◆ **Selected extract**:

══════

Alberta Health Services could soon be getting an overhaul.

Over the weekend, Premier Danielle Smith told the audience at the United Conservative Party’s annual general meeting that some changes will soon get underway.

AHS will likely become decentralized in the future, and many are wondering what that could look like.

Alberta Medical Association president Dr. Paul Parks says doctors in the province are just as curious.

“Small changes in the AHS structure could have massive ramifications on how patients are cared for,” he said.

Tensions were high during Monday’s question period, when health minister Adriana LaGrange said the current system isn’t working, and that an overhaul is needed to ensure people get the care they need.

“I’ve gone across this province — I’ve heard from Albertans, I’ve heard from the workforce,” she said. “They’re wanting change and Mr. Speaker, we’re going to give it to them.”

LaGrange said anyone who has sought medical services lately has likely noticed the need for change.

══════

◆ **Saved data entries**:
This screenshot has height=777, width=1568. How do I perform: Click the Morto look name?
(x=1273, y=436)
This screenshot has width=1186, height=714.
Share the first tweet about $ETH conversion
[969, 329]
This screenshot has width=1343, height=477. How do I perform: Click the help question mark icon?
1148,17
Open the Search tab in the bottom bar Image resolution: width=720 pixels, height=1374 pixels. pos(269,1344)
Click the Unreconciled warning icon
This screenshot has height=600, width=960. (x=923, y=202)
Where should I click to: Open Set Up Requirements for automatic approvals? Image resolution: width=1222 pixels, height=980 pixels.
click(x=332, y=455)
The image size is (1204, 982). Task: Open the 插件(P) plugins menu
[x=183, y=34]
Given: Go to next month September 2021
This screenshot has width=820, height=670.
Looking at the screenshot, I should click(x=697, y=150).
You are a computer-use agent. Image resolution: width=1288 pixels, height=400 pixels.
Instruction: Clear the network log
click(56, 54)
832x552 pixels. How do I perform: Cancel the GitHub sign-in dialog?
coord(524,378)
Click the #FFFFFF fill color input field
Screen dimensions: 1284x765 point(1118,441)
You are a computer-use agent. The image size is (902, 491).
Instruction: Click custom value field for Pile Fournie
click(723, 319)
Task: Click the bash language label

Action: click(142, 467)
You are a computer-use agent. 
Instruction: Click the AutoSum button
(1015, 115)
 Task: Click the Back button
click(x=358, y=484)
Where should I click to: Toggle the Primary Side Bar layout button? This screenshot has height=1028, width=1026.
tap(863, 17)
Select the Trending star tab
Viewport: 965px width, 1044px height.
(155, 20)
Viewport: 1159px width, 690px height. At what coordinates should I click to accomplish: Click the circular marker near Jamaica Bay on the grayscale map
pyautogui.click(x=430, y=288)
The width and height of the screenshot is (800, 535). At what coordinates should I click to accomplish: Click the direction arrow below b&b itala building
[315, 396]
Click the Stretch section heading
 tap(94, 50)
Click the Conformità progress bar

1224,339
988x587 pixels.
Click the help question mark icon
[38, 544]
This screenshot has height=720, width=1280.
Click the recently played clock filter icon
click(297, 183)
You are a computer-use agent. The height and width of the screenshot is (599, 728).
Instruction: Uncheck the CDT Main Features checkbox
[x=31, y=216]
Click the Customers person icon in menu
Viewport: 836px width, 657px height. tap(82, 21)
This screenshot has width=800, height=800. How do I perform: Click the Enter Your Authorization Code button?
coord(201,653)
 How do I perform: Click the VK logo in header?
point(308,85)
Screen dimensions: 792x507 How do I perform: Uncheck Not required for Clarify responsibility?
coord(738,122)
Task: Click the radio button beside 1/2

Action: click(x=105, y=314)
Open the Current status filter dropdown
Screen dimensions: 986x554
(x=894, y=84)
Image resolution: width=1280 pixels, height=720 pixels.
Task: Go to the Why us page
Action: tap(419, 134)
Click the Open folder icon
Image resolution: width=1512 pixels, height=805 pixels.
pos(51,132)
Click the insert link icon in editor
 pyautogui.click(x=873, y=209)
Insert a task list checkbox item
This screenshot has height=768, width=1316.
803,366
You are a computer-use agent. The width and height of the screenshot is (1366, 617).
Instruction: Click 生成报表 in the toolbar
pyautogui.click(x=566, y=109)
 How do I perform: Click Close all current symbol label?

══════

◆ **Problem set**:
1. In the article on the Alberta Health Services overhaul, reproduce the passage between "Over the weekend, Premier" and "soon get underway.", inclusive, substituting "policy convention" for "annual general meeting".
2. Name every person the article on the Alberta Health Services overhaul mentions by name.
3. Write the next part of the article on the Alberta Health Services overhaul, following on from its final sentence.

◆ **Solved tasks**:
1.
Over the weekend, Premier Danielle Smith told the audience at the United Conservative Party’s policy convention that some changes will soon get underway.

2. Danielle Smith, Paul Parks, Adriana LaGrange

3.
“Any Albertan who has gone to a hospital or to a clinic and had to endure the long wait times and not had access, and not had quality care, knows that we have to do something differently,” she said.

As for what decentralization could really do to improve the system, health law expert Lorian Hardcastle says the province appears to be taking a route not since the 1990s.

“The concern is that there really isn’t the evidence base to support this, and hopefully the government has thought through these issues and has satisfactory answers for Albertans,” she said.

Hardcastle explains there were several reasons why AHS was centralized.

“We really are going back in time. There are concerns that would disrupt the integration that a single health authority is able to bring, and of course, that’s the reason that regionalization happened in the first place.”

While opposition leader Rachel Notley isn’t trusting what the plan will look like.

“The UCP government has to be kept as far away as possible from Alberta’s healthcare system,” she said.

The opposition adds that after the chaos that was the transition to DynaLIFE lab services, the conservatives should leave healthcare alone.

“This isn’t just about how quickly they can clean up their mess — it’s also about their overall inability to properly handle an essential health service,” Notley said during question period. “Why won’t this government focus on helping Albertans instead of those endless and unnecessary efforts to reorganize and privatize our healthcare?”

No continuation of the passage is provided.